Ainsi de Teresa, jeune adolescente dont le handicap fascine à la fois sa soeur ainée et son moniteur pendant un camp de vacances - un double d'Andrés Barba ? - en ce qu'il met à nu leurs propres fragilités. Ainsi de l'altière Inès, que la maladie d'Altzheimer prive peu à peu de son ascendant et condamne à la déchéance, sous les regards impuissants, révoltés voire accusateurs, de son mari et de ses enfants, remis en question dans leurs fragiles équilibres. Ainsi du narrateur homosexuel de Nocturne, qui se livre en une prose d'autant plus poignante qu'elle se veut dépourvue de pathos, attachée seulement à rendre compte des petits événements qui s'accumulent autour du principe originel dont ils accomplissent en quelque sorte la prophétie.
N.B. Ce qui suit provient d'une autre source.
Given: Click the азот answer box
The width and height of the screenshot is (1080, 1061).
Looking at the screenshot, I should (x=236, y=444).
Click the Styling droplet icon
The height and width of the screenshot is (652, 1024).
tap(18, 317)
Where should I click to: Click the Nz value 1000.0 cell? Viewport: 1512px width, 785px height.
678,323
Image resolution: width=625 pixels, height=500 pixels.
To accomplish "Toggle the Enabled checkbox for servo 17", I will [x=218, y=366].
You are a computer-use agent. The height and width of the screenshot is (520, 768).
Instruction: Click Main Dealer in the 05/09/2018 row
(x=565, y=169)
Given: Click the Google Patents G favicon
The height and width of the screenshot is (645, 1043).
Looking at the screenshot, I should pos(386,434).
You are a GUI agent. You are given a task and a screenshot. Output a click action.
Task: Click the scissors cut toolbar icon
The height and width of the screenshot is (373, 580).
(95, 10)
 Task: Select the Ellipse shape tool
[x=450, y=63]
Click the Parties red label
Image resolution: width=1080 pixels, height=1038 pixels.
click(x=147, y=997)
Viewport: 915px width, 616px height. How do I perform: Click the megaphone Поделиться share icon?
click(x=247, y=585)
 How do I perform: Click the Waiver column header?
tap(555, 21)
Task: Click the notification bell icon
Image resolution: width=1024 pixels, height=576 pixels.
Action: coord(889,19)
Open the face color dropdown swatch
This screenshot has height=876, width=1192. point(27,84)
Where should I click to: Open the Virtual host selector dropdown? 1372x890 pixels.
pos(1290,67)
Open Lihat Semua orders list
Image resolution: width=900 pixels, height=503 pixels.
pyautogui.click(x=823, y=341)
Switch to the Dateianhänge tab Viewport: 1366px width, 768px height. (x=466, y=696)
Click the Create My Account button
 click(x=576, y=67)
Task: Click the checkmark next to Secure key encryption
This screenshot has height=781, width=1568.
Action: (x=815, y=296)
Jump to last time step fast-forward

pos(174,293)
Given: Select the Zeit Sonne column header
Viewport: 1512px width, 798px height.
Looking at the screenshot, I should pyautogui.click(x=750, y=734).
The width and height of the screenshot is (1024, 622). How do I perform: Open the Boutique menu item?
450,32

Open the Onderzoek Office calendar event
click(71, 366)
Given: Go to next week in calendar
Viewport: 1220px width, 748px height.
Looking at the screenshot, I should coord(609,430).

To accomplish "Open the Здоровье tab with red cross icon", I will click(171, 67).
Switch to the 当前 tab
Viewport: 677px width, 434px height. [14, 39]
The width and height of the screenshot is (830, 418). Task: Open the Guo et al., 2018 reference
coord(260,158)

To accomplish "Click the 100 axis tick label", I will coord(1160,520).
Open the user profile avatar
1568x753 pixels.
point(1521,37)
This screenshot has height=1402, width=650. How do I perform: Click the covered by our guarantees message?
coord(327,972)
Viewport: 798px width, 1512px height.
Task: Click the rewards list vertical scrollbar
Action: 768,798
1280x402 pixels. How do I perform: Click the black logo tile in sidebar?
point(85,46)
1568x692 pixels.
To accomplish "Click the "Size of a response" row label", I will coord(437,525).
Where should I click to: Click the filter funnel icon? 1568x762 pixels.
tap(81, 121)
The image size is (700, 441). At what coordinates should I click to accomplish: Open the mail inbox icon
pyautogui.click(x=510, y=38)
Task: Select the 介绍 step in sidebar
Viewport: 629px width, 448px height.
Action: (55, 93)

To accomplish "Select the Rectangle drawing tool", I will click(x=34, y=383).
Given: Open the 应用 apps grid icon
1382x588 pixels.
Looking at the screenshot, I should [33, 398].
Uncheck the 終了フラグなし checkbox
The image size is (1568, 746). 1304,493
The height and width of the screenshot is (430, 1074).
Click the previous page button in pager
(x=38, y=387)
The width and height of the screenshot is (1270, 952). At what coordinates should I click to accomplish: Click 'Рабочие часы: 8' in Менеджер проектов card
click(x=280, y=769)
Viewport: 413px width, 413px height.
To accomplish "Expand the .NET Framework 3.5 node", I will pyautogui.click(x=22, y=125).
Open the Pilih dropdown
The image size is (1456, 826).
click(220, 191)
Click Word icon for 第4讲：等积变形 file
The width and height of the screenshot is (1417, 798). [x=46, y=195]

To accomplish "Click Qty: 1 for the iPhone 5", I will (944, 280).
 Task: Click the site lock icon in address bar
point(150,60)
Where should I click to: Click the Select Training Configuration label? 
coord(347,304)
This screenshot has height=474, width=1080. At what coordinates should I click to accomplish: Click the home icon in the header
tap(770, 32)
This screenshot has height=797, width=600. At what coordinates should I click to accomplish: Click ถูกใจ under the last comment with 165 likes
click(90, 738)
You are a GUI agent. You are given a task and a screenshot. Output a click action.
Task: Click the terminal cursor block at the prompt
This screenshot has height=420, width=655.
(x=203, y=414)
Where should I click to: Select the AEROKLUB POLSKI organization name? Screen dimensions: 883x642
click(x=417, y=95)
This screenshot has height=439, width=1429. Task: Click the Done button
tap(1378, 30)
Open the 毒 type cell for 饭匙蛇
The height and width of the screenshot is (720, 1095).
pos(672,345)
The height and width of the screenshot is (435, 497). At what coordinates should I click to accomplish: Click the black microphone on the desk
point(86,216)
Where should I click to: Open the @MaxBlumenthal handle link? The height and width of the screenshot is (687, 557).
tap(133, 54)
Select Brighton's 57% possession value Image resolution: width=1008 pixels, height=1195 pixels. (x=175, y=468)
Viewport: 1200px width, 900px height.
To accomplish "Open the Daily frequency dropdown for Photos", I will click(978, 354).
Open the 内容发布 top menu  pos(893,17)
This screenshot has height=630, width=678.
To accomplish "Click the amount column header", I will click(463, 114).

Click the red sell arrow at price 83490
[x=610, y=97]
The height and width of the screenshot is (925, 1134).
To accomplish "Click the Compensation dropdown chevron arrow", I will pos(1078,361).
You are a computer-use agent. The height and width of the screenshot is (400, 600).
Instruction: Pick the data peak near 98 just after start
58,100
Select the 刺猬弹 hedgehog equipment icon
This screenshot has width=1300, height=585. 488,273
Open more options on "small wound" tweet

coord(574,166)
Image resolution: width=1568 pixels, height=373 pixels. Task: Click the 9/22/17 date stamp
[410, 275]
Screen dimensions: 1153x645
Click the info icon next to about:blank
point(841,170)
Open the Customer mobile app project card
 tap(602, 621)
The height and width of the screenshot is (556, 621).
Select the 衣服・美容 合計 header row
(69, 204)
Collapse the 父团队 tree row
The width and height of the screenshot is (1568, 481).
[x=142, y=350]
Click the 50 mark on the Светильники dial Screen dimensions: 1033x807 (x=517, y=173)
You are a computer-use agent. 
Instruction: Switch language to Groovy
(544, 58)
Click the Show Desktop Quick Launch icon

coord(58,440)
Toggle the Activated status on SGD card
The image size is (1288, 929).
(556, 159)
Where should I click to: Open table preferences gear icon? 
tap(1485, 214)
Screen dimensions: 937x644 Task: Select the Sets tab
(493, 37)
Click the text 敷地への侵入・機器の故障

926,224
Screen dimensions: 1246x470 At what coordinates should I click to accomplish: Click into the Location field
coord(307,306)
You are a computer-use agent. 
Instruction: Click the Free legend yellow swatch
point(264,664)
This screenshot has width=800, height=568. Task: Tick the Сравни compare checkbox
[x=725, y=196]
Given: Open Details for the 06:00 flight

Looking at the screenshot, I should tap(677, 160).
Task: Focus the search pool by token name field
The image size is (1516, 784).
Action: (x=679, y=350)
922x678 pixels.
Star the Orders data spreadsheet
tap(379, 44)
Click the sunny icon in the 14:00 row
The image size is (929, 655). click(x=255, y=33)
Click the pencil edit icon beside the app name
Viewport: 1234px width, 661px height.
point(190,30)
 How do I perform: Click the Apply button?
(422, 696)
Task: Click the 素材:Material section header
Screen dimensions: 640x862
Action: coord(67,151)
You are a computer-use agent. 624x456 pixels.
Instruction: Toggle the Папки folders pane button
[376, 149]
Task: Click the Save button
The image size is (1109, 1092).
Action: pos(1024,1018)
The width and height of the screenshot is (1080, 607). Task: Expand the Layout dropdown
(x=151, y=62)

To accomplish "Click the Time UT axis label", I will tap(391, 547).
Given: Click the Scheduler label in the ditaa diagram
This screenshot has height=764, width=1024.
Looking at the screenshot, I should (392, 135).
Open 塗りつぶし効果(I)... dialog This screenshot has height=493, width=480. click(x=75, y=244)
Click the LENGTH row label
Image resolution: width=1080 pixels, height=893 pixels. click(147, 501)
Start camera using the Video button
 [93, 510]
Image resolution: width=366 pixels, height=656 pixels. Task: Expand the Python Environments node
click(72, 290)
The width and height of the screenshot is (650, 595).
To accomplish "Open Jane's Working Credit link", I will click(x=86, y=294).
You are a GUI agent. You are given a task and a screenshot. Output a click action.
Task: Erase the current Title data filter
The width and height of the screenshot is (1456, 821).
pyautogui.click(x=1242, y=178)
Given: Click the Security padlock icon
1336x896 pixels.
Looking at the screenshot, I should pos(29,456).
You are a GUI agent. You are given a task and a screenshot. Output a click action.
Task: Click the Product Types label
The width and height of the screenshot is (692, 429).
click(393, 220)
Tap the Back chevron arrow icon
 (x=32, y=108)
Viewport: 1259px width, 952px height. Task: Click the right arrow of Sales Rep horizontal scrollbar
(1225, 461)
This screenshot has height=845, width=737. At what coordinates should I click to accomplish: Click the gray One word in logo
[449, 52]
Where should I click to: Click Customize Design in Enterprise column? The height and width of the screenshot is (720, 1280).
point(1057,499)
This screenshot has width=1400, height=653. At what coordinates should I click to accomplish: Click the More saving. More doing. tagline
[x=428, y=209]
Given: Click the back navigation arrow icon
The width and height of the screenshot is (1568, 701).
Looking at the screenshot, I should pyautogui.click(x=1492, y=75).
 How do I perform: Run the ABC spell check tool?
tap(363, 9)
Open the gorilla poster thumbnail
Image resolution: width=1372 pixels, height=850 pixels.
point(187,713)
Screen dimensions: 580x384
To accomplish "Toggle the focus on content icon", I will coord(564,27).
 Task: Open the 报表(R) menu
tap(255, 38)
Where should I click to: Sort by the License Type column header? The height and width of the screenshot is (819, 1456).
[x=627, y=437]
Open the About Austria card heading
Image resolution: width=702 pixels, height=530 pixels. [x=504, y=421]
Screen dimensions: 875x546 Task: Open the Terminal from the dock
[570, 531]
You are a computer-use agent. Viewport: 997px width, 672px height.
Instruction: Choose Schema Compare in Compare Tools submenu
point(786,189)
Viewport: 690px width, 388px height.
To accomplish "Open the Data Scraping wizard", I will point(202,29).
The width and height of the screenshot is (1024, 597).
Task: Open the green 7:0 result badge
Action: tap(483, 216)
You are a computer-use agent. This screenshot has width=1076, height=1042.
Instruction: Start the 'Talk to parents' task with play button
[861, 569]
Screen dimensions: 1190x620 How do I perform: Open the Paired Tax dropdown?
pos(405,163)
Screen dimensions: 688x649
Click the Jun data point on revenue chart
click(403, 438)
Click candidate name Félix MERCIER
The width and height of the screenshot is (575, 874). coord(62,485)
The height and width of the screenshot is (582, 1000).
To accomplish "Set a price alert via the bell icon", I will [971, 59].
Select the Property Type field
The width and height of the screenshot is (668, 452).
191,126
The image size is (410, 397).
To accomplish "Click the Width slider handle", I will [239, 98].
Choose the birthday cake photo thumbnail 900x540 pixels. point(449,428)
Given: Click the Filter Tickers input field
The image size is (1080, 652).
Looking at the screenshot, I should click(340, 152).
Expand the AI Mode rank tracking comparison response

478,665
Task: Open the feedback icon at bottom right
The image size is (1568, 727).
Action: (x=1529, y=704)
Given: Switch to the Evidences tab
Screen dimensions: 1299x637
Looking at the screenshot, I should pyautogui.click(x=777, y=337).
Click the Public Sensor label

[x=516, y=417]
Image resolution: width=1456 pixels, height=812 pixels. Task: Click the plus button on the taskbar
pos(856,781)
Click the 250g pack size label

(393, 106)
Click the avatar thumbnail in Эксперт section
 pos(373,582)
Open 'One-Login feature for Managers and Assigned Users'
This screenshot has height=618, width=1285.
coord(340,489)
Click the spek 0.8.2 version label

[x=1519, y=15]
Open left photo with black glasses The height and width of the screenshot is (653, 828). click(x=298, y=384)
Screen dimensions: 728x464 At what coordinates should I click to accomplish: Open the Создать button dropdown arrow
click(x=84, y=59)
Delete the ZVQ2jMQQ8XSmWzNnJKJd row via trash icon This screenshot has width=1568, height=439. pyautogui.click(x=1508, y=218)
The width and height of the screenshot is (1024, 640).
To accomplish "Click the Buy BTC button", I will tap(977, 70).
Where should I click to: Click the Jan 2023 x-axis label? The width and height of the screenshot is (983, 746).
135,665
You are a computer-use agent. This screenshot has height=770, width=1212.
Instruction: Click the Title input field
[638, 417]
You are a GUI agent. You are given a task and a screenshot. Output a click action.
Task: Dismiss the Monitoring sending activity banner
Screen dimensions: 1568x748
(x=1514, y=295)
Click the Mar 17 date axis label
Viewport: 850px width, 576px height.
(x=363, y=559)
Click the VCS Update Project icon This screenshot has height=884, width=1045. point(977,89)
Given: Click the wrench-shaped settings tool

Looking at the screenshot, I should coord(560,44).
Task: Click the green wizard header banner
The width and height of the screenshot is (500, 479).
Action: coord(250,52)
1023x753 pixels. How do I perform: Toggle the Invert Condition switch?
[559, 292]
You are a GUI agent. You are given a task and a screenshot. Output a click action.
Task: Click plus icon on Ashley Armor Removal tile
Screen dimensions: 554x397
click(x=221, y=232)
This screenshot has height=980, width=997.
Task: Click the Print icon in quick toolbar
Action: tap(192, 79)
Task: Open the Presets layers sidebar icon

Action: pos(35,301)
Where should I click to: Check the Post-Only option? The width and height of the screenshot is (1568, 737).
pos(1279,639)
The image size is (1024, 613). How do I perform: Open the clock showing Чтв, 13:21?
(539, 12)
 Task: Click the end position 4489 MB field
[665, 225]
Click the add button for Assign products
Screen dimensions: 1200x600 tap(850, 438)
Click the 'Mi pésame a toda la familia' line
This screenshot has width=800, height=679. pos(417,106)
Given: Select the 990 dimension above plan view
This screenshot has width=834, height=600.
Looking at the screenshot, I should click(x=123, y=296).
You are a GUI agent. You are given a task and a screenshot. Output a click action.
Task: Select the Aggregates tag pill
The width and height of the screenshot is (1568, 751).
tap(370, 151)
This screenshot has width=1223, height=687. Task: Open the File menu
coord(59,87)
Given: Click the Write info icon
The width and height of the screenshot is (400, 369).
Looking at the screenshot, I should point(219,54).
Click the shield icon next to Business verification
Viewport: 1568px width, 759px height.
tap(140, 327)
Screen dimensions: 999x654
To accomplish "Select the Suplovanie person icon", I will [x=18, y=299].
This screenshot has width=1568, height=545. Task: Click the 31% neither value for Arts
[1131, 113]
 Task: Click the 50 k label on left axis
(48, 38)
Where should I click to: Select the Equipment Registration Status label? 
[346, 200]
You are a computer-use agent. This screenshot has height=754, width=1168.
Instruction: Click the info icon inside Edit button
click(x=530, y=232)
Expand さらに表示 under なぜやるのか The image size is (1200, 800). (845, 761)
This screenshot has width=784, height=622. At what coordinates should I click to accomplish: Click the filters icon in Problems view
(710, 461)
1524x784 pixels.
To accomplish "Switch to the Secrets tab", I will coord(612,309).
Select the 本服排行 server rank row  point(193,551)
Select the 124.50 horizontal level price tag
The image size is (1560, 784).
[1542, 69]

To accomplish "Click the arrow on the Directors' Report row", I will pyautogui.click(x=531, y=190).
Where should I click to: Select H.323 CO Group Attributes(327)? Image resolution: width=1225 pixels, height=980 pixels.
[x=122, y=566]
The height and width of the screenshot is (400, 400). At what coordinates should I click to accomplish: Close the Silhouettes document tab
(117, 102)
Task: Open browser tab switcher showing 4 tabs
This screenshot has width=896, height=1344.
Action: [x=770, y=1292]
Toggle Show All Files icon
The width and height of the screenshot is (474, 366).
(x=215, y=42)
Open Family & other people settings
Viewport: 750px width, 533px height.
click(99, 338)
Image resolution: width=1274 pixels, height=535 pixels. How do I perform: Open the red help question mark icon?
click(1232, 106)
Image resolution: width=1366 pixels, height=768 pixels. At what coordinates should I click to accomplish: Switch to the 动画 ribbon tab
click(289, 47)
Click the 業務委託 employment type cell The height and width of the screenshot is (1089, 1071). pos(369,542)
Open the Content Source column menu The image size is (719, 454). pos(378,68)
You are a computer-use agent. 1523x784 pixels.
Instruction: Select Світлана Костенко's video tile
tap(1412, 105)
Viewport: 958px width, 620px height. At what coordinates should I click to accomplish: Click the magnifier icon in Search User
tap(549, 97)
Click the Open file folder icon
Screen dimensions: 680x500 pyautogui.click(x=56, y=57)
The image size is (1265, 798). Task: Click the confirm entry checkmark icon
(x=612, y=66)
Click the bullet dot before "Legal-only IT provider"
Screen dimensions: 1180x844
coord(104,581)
Les romans et nouvelles d'Andrés Barba sont des pièces de théâtre en prose où les personnages ne cessent de s'affronter autour de ce principe originel, lequel fonctionne à la fois comme un tabou et comme un ressort tragique. Menacés de tomber de Charybde en Scylla, ils évoluent sur une voie étroite, à la recherche d'un point d'équilibre qui oscille entre fascination, enfouissement et révélation.

Ainsi Andrés Barba nous met-il en présence d'un oeuvre puissante, affiliée à plus d'un titre à celles d'Alberto Moravia ou encore de Frantz Kafka.